August 8th, 2013 at 02:41pm
This was truly beautiful to read from start to finish, and had a really good twist which I think no one expected. You are such a talented writer! Just wanted to put that out there...
Having a Lang Leav poem as your summary, and basing the story off a Marina & the Diamons song, was just wonderful! It set the tone nicely, so a very good choice. I also really like how the chapter titles were rules. My favourite was probably 'wear your heart on your cheek'.
Willa does aggrivate me a little but I kind of understand her situation since my sister was in a similar one. So I think you've written her very well and have written Charlie in the way to make the reader love him and hate him.
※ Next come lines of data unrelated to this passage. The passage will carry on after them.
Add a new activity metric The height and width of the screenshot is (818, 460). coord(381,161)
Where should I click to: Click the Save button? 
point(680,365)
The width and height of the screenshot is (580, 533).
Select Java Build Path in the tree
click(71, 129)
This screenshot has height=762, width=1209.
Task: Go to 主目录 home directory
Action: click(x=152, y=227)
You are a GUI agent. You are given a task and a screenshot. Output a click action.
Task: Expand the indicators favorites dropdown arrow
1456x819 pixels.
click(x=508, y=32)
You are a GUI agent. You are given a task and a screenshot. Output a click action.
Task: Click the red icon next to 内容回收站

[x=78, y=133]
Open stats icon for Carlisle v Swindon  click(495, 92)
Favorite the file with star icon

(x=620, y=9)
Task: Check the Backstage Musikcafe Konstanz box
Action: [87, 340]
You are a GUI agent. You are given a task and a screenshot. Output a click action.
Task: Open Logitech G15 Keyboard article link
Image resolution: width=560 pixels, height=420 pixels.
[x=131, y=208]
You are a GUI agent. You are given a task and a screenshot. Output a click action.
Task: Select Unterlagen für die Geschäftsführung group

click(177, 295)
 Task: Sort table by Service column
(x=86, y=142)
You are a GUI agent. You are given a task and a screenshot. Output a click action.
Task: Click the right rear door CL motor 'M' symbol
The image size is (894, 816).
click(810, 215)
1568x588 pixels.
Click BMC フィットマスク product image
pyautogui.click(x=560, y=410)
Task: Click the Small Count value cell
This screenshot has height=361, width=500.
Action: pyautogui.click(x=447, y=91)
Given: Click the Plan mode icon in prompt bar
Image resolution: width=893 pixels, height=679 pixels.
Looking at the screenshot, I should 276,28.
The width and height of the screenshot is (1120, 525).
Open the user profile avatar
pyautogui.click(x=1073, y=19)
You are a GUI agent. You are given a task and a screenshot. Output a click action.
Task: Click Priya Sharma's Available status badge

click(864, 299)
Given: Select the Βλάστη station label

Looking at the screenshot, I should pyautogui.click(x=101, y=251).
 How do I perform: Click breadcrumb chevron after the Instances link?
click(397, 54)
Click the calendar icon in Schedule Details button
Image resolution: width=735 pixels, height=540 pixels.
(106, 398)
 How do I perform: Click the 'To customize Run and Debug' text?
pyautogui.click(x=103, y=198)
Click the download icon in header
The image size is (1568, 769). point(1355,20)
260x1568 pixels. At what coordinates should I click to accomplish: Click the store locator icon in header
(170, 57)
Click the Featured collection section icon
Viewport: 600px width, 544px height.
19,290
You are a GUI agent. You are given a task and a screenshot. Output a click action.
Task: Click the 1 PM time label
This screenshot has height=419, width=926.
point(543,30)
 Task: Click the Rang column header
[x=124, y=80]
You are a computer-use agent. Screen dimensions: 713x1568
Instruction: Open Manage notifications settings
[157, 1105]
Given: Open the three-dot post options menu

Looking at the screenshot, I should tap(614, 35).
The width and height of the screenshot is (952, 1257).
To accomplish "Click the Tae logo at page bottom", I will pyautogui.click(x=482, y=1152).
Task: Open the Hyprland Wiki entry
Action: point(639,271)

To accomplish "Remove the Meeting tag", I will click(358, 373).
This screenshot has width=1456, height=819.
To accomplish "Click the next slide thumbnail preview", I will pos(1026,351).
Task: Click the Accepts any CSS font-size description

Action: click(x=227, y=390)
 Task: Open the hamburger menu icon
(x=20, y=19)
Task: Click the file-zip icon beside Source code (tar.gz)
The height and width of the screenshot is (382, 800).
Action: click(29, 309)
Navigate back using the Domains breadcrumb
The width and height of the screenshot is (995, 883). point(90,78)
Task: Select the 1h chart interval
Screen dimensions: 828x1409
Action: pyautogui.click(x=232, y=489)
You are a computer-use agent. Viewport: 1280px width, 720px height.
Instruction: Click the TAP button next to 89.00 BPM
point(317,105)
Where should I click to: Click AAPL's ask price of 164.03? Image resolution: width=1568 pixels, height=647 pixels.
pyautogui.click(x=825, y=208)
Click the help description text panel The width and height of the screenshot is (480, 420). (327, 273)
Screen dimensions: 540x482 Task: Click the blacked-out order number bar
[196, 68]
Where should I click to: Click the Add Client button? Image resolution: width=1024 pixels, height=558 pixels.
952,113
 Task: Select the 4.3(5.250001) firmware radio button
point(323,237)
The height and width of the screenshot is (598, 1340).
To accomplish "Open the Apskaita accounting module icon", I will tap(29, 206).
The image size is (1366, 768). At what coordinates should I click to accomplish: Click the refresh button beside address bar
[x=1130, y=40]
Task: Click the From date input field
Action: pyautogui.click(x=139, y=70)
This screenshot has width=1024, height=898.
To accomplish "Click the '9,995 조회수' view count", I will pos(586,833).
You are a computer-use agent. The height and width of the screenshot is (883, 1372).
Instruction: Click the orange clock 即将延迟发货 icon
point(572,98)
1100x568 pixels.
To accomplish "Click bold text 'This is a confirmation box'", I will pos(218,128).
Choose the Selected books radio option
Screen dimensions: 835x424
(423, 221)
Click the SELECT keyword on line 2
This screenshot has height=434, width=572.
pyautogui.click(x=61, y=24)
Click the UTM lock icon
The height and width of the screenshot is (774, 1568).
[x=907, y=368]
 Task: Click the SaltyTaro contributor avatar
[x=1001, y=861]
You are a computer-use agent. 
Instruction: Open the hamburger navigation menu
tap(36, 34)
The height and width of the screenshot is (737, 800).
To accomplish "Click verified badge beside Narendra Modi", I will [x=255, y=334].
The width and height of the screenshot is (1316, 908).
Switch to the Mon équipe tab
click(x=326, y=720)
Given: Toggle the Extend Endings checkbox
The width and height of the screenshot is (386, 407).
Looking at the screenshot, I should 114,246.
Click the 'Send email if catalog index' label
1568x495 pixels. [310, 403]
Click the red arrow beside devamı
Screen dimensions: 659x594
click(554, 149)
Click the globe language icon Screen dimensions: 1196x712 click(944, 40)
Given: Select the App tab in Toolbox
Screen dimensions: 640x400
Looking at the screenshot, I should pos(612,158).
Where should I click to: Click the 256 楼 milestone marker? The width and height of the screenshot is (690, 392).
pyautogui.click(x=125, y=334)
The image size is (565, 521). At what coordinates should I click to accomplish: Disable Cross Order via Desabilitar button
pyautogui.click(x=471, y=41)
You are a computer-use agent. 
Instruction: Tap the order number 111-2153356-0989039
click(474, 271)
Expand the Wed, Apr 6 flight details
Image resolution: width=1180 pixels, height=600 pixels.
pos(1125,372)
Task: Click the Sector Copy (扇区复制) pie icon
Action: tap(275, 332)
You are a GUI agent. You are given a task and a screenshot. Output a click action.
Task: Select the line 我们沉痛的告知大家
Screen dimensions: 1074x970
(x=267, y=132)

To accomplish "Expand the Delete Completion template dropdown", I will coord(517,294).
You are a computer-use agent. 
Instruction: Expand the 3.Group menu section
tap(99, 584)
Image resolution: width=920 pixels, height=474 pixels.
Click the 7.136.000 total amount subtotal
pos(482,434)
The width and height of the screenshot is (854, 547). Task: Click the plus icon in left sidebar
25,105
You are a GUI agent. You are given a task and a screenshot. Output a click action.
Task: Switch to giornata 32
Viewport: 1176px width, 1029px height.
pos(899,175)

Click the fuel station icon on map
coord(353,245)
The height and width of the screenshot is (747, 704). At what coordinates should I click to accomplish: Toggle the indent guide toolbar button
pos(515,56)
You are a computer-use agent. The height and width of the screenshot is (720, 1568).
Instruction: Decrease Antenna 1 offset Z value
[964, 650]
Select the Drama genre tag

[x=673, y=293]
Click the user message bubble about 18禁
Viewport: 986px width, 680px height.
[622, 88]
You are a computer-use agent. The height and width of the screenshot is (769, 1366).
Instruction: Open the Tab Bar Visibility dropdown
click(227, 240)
Bravo!
Even though this is short, every chapter has an impact and I love that! The way you ended it was bittersweet. You felt really bad for the poor girl but at the same time she was getting her fairytale ending. It just made it a more memorable story.
Moving onto the story itself, I like that you portray Willa as this girl just out to have a good time in the first chapter, and then have her out the fact that she does have feelings for Charlie within the second chapter. It's almost like one of these fairytales where the girl starts off not believing in love and ends up completely infatuated with someone, almost like the guy changes her. I thought that was going to continue and be a slight cliché, but of course, you completely turn my expectations in the third chapter. It doesn't seem like as much of a fairytale as it did before. I was really surprised to find out that she was going to marry Charlie at the end but, like a few people have said, it does seem so overly realistic. I've known a few people in abusive relationships who delude themselves into thinking it will stop and that their partner is the only person who would ever truly love them, so that kind of hit really hard during the last chapter, especially when it's pointed out that Willa thinks that herself.
The last line really had a big impact though. Getting married is probably one of the most important decisions ever, and everyone always says you should be sure about it. Unless I'm reading into this too much, having her just think Charlie loves her kind of makes me think that even she doubts it, so she's not completely sure of it herself.
It's all very sad, really, because this does happen in real life. You've managed to portray something so real in such a beautiful manner, and I don't think I've read many pieces that can do that, so really well done.